Tuesday, September 11, 2001
Another Fallen Ally
Key Foe of Taliban Is Dead, U.S. SaysAhmed Shah Masoud, a warrior-intellectual who beat back seven Soviet incursions into his home region in the 1980s, was the victim of a bomb hidden in a television camera or on the body of a man posing as a journalist that went off at the remote base of the Northern Alliance in Khodja Bahauddin, according to Masoud's aides.
Sounds familiar, anyone remember La Penca? Someone stole a page from the CIA playbook.
Johnny get your Gun!
Chronology of terror1:04 p.m.: President Bush, speaking from an undisclosed location, says that all appropriate security measures are being taken, including putting the U.S. military on high alert worldwide. He asks for prayers for those killed or wounded in the attacks and says: "Make no mistake, the United States will hunt down and punish those responsible for these cowardly acts."

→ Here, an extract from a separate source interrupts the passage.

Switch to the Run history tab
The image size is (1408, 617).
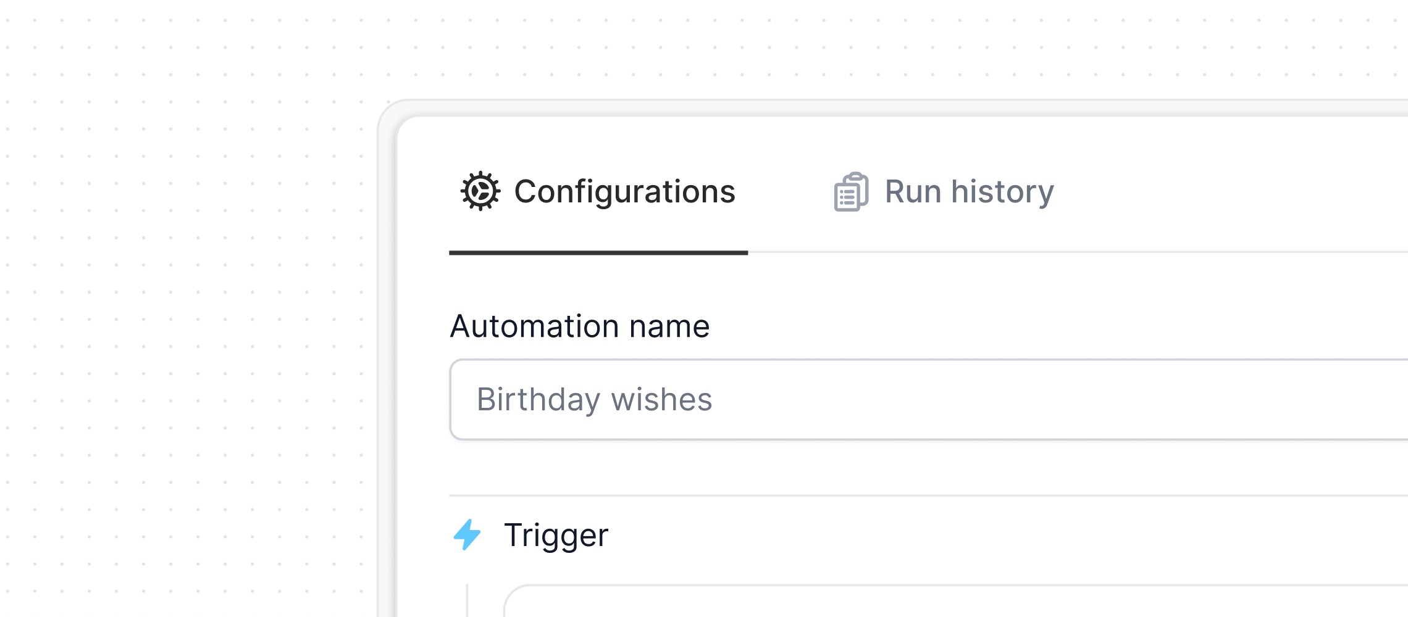[944, 192]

Same shit different day. You know, there are places in this world where the bombing of major buildings is business as usual. Terrorism is as old as the Bible. Terrorism is the rage of the underclass. Terrorism is the tool of those who have abandoned rationality and feel they have nothing else left to lose.

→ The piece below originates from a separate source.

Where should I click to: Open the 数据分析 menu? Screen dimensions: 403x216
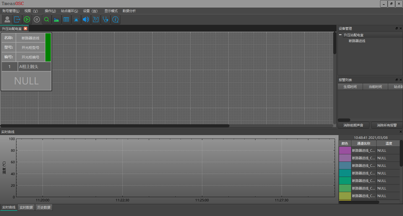click(129, 11)
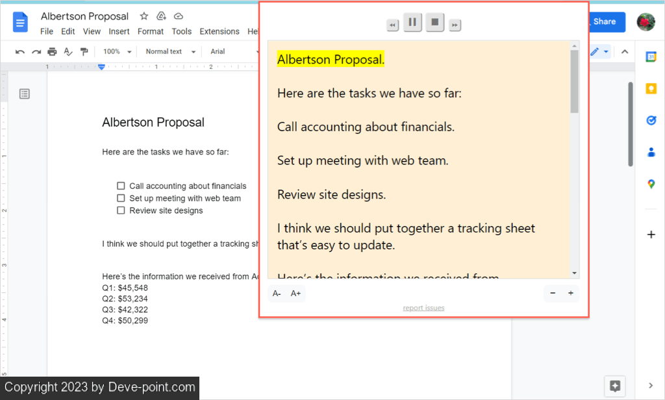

From home-grown terrorists like McVeigh to today's attacks, terrorism is what you get when the marginalized strike back at an indifferent elite. Terrorism is what you get when the gap between the "haves" and the "have-nots" grows too big and too fast. Terrorism is the knee-jerk backlash of the undeclared war on human rights that grinds us down day after day after day.

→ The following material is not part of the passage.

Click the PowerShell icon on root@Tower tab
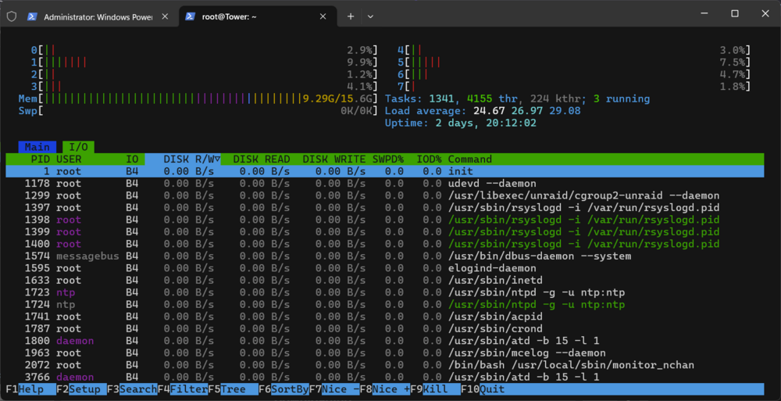The image size is (781, 401). 190,16
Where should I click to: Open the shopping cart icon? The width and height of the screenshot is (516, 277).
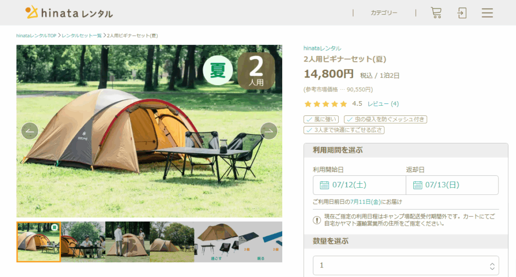click(436, 13)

Already the war drums are sounding, listen:
"This is the second Pearl Harbor. I don't think that I overstate it,'' said Sen. Chuck Hagel, R-Neb. The Dec. 7, 1941, Japanese attack on Pearl Harbor killed nearly 2,400 people and drew the United States into World War II.
Johnny get your gun, America's going to war! Look, Pearl harbor was a military action taken by military units against a military target during a time of war. It is an insult to the memory of those who died, both in Pearl Harbor and Manhattan, to compare a military action to this criminal act of premeditated murder. An act not only criminal, but wholly immoral when viewed in the light of any rational philosophy. I have no illusions that these irrationally motivated attacks will be used as a pretext to war, but they are still in essence criminal acts. These acts call for justice, the rationally applied rule of law, not a vigilante mob.
Thursday, August 09, 2001
Basic Human Rights
American Student, Freed From Russian Jail, Is Home``It's great to be back in the land of the free ... and a country where basic human rights are respected,'' an exhausted-looking Tobin ... told reporters at a press conference in an airport hangar.
Is that a fact, Jack? Wise up, sport. If you had been arrested by federal agents for marijuana possession here, "in the land of the free", you would still be in jail!
BTW, Jack, seeing as how you and your father are such good buddies with Pres. Bush, maybe you could ask him to put a good word in for some other wrongly imprisoned folks here at home?